Housebuilding continues to drag down UK construction

07 November 2023

Construction workers on scaffolding inspect the facade of a high-rise building. Image: Reuters

Britain’s construction industry shrank for a second month in a row in October, according to a survey of construction buyers.

The S&P Global/CIPS UK construction Purchasing Managers’ Index (PMI) improved only marginally to 45.6 from September’s 45.0, which was the lowest reading since May 2020 when Britain was under a Covid lockdown. A score of anything less than 50.0 represents a contraction.

Buyers blamed higher borrowing costs hitting housebuilders and worries about the weak economy putting clients off new investment.

The construction sector has been the most obvious victim so far of the Bank of England’s run of interest rate increases between December 2021 and August this year.

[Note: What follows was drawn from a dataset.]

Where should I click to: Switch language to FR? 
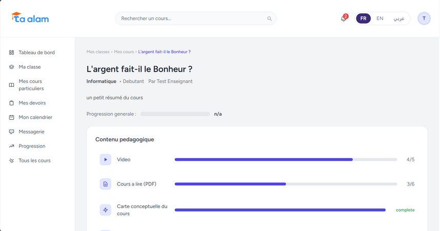coord(364,18)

The house-building component of Monday’s PMI improved only fractionally and remained deep in contraction territory. Civil engineering firms also reported a shrinkage.

As new work dried up, confidence levels hit their lowest so far in 2023 on concern about the economy and high borrowing costs. Jobs in the sector grew at the slowest pace since June.

The weakness translated into the biggest fall in prices paid by building firms since August 2009 and rates charged by subcontractors fell for the first time in over three years, potentially easing some inflation pressure in the economy.